-- Exercise goal --
Copy out the material below with every "GUI agent" swapped for "browser assistant", keeping the rest unchanged.
— Begin Records supplied —
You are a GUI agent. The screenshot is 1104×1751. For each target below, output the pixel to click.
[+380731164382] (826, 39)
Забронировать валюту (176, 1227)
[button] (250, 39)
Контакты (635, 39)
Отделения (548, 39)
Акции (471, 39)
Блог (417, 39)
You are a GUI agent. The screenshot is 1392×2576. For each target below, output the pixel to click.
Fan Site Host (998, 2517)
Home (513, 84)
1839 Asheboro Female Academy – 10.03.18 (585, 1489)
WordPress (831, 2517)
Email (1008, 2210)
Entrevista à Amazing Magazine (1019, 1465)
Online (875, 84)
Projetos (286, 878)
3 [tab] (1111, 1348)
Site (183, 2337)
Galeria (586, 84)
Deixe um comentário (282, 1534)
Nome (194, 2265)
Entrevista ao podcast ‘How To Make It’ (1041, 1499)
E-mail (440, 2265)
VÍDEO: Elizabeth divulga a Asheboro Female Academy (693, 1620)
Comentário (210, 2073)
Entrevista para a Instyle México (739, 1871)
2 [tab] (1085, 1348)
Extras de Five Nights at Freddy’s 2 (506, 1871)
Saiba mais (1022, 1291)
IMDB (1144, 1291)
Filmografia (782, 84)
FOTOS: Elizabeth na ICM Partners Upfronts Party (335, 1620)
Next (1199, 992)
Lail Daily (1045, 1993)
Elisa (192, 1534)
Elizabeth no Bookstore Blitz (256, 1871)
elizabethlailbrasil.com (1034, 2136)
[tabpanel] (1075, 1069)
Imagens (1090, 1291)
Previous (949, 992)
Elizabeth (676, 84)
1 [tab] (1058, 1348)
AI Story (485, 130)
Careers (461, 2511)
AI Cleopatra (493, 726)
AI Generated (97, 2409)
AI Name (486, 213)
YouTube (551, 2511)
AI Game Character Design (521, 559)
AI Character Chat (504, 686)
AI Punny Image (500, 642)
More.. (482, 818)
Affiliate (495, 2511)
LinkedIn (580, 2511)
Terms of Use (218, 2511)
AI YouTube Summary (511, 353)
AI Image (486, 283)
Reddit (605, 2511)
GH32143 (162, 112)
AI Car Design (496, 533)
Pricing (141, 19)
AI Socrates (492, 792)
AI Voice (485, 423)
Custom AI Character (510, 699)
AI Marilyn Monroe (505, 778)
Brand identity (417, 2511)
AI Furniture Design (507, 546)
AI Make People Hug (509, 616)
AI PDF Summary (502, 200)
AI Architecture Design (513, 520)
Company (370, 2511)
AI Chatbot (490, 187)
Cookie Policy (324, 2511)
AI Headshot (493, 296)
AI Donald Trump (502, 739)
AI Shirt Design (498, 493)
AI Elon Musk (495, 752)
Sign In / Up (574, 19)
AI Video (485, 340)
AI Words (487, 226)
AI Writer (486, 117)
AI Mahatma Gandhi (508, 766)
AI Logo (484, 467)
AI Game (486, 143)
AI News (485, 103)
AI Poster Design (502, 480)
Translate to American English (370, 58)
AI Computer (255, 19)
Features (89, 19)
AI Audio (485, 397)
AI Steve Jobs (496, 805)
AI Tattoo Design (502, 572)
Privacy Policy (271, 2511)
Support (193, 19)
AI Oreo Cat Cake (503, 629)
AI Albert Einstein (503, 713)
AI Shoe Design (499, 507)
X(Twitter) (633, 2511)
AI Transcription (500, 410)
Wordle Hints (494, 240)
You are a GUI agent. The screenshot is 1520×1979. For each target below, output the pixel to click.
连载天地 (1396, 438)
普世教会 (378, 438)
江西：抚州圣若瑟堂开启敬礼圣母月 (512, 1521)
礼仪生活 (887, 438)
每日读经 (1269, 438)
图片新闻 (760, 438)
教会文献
— End Records supplied —
-- Complete output --
You are a browser assistant. The screenshot is 1104×1751. For each target below, output the pixel to click.
[+380731164382] (826, 39)
Забронировать валюту (176, 1227)
[button] (250, 39)
Контакты (635, 39)
Отделения (548, 39)
Акции (471, 39)
Блог (417, 39)
You are a browser assistant. The screenshot is 1392×2576. For each target below, output the pixel to click.
Fan Site Host (998, 2517)
Home (513, 84)
1839 Asheboro Female Academy – 10.03.18 (585, 1489)
WordPress (831, 2517)
Email (1008, 2210)
Entrevista à Amazing Magazine (1019, 1465)
Online (875, 84)
Projetos (286, 878)
3 [tab] (1111, 1348)
Site (183, 2337)
Galeria (586, 84)
Deixe um comentário (282, 1534)
Nome (194, 2265)
Entrevista ao podcast ‘How To Make It’ (1041, 1499)
E-mail (440, 2265)
VÍDEO: Elizabeth divulga a Asheboro Female Academy (693, 1620)
Comentário (210, 2073)
Entrevista para a Instyle México (739, 1871)
2 [tab] (1085, 1348)
Extras de Five Nights at Freddy’s 2 (506, 1871)
Saiba mais (1022, 1291)
IMDB (1144, 1291)
Filmografia (782, 84)
FOTOS: Elizabeth na ICM Partners Upfronts Party (335, 1620)
Next (1199, 992)
Lail Daily (1045, 1993)
Elisa (192, 1534)
Elizabeth no Bookstore Blitz (256, 1871)
elizabethlailbrasil.com (1034, 2136)
[tabpanel] (1075, 1069)
Imagens (1090, 1291)
Previous (949, 992)
Elizabeth (676, 84)
1 [tab] (1058, 1348)
AI Story (485, 130)
Careers (461, 2511)
AI Cleopatra (493, 726)
AI Generated (97, 2409)
AI Name (486, 213)
YouTube (551, 2511)
AI Game Character Design (521, 559)
AI Character Chat (504, 686)
AI Punny Image (500, 642)
More.. (482, 818)
Affiliate (495, 2511)
LinkedIn (580, 2511)
Terms of Use (218, 2511)
AI YouTube Summary (511, 353)
AI Image (486, 283)
Reddit (605, 2511)
GH32143 (162, 112)
AI Car Design (496, 533)
Pricing (141, 19)
AI Socrates (492, 792)
AI Voice (485, 423)
Custom AI Character (510, 699)
AI Marilyn Monroe (505, 778)
Brand identity (417, 2511)
AI Furniture Design (507, 546)
AI Make People Hug (509, 616)
AI PDF Summary (502, 200)
AI Architecture Design (513, 520)
Company (370, 2511)
AI Chatbot (490, 187)
Cookie Policy (324, 2511)
AI Headshot (493, 296)
AI Donald Trump (502, 739)
AI Shirt Design (498, 493)
AI Elon Musk (495, 752)
Sign In / Up (574, 19)
AI Video (485, 340)
AI Words (487, 226)
AI Writer (486, 117)
AI Mahatma Gandhi (508, 766)
AI Logo (484, 467)
AI Game (486, 143)
AI News (485, 103)
AI Poster Design (502, 480)
Translate to American English (370, 58)
AI Computer (255, 19)
Features (89, 19)
AI Audio (485, 397)
AI Steve Jobs (496, 805)
AI Tattoo Design (502, 572)
Privacy Policy (271, 2511)
Support (193, 19)
AI Oreo Cat Cake (503, 629)
AI Albert Einstein (503, 713)
AI Shoe Design (499, 507)
X(Twitter) (633, 2511)
AI Transcription (500, 410)
Wordle Hints (494, 240)
You are a browser assistant. The screenshot is 1520×1979. For each target below, output the pixel to click.
连载天地 (1396, 438)
普世教会 (378, 438)
江西：抚州圣若瑟堂开启敬礼圣母月 (512, 1521)
礼仪生活 (887, 438)
每日读经 (1269, 438)
图片新闻 (760, 438)
教会文献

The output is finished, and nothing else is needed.